22 September 2020, 07:45 WIB

Bursa Saham Eropa Kompak Berguguran hingga 571 Poin


Raja Suhud | Ekonomi

Bursa saham utama di beberapa negara di Eropa kompak berguguran dalam penutupan hari pertama perdagangan pekan ini.

Saham-saham Spanyol tumbang pada akhir perdagangan Senin (21/9), menderita kerugian untuk hari ketiga berturut-turut, dengan indeks acuan IBEX 35 di Bursa Efek Madrid terjungkal 3,43% atau  237,50 poin, menjadi menetap di 6.692,30 poin.
 
Indeks IBEX 35 di Bursa Efek Madrid anjlok 2,21% 156,40 poin menjadi 6.929,80 poin pada Jumat lalu (18/9), menyusul penurunan 0,35%  atau 24,60 poin menjadi 7.086,20 poin pada Kamis (17/9), setelah terangkat 1,06% atau 74,80 poin menjadi 7.110,80 poin pada Rabu (16/9/2020).

Penurunan juga terjadi di Bursa Jerman. Saham-saham Jerman ditutup merosot tajam pada perdagangan Senin (21/9), memperpanjang penurunan untuk hari ketiga berturut-turut, dengan indeks acuan DAX 30 di Bursa Efek Frankfurt menukik 4,37%  atau 573,81 poin, menjadi menetap di 12.542,44 poin.  

Indeks DAX 30 terpangkas 0,70%  atau 91,87 poin menjadi 13.116,25 poin pada Jumat lalu (18/9), setelah melemah 0,36% atau 47,25 poin menjadi 13.208,12 poin pada Kamis (17/9), dan bertambah 0,29% atau 37.70 poin menjadi 13.255,37 poin pada Rabu (16/9).

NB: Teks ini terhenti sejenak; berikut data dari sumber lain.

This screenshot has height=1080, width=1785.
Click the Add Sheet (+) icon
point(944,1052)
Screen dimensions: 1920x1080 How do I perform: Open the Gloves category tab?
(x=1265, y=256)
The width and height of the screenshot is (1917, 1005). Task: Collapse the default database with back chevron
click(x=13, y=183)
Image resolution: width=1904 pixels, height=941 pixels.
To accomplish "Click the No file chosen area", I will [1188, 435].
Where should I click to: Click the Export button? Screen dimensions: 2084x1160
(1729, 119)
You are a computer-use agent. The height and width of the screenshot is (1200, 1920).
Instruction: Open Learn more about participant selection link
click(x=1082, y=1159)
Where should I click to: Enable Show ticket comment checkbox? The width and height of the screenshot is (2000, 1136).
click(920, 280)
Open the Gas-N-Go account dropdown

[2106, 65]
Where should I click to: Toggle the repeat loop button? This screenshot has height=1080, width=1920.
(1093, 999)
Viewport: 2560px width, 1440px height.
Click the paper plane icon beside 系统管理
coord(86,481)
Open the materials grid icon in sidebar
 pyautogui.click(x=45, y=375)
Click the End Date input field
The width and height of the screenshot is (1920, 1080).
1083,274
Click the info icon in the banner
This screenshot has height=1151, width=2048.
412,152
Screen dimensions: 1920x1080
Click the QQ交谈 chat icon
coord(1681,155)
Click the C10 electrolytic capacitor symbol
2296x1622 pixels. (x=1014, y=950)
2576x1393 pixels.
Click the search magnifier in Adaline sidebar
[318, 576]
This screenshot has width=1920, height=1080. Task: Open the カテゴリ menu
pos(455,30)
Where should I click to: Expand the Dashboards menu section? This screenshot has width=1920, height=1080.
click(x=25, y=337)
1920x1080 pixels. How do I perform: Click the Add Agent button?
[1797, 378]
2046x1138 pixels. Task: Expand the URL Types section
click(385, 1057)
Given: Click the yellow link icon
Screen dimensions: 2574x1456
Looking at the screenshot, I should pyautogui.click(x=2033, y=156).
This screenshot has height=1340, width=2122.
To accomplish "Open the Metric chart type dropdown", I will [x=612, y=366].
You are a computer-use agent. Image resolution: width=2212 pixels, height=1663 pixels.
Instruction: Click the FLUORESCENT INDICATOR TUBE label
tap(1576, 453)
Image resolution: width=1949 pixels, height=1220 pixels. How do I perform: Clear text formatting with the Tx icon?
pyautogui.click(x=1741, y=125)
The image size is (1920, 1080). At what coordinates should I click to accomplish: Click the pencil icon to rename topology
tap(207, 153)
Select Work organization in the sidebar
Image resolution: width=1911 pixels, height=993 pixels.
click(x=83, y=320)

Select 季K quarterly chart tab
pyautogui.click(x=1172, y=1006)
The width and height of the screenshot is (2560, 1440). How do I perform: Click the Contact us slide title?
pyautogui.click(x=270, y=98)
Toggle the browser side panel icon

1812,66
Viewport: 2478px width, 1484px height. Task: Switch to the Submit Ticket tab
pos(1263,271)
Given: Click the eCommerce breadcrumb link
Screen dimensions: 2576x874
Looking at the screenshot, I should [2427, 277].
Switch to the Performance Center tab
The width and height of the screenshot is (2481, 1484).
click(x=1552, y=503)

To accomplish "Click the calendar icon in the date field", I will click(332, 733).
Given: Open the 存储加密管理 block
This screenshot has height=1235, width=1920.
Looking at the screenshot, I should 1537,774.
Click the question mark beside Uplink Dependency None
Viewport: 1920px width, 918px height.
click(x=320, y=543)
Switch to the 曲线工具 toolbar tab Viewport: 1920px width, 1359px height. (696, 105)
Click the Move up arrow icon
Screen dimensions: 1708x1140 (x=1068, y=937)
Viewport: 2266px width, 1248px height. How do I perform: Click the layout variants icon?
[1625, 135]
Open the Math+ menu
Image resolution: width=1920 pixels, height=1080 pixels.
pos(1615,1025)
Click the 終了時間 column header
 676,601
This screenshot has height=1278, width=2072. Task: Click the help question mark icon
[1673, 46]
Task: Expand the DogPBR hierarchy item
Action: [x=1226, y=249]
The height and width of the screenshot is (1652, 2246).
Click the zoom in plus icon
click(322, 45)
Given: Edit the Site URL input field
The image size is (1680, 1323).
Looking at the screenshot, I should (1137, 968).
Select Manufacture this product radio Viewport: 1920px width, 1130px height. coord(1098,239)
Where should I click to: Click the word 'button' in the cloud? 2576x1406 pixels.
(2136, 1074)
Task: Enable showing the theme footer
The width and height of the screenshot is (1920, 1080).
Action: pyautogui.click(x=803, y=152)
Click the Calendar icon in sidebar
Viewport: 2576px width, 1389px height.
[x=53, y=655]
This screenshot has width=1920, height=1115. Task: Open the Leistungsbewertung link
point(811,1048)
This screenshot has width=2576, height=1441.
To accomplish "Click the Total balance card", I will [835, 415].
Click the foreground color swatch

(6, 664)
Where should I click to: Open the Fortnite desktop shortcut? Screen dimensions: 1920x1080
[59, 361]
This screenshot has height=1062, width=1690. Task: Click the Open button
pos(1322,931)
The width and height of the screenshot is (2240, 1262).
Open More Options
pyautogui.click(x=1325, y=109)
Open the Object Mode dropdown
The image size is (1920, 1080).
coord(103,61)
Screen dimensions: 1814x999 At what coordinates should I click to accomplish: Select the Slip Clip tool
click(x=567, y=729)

Dari 30 saham perusahaan-perusahaan besar pilihan yang tergabung dalam komponen indeks DAX 30, seluruhnya berguguran mengalami kerugian.

Deutsche Bank, perusahaan jasa keuangan dan perbankan terkemuka Jerman terperosok 8,76%, menderita kerugian terbesar (top loser) di antara saham-saham unggulan atau blue chips.

Saham-saham Prancis tidak luput dari penurunan. Perdagangan berakhir merosot tajam  dan juga  membukukan kerugian untuk hari ketiga berturut-turut, dengan indeks acuan CAC 40 di Bursa Efek Paris terpuruk 3,74% atau 186,14 poin, menjadi menetap di 4.792,04 poin.  Indeks CAC 40 jatuh 1,22% atau 61,32 poin menjadi 4.978,18 poin pada Jumat lalu (18/9), setelah turun 0,69% atau 34,92 poin menjadi 5.039,50 poin pada Kamis (17/9), dan naik 0,13% atau 6,49 poin menjadi 5.074,42 poin pada Rabu (16/9).

Dari 40 saham perusahaan-perusahaan besar pilihan yang menjadi komponen indeks CAC 40, seluruhnya menderita kerugian.

Perusahaan produsen baja internasional ArcelorMittal SA menukik 8,39%, mencatat kerugian paling besar top loser di antara saham-saham unggulan atau blue chips.

Penurunan harga-harga saham di bursa terimbas dari peningkatan kasus covid-19 yang menunjukan tren meningkat. Selain itu tensi perang dagang antara China dan AS juga turut mempengaruhi ekspektasi investo terhadap prospek pemulihan ekonomi pasca covid-19. (Ant/E-1).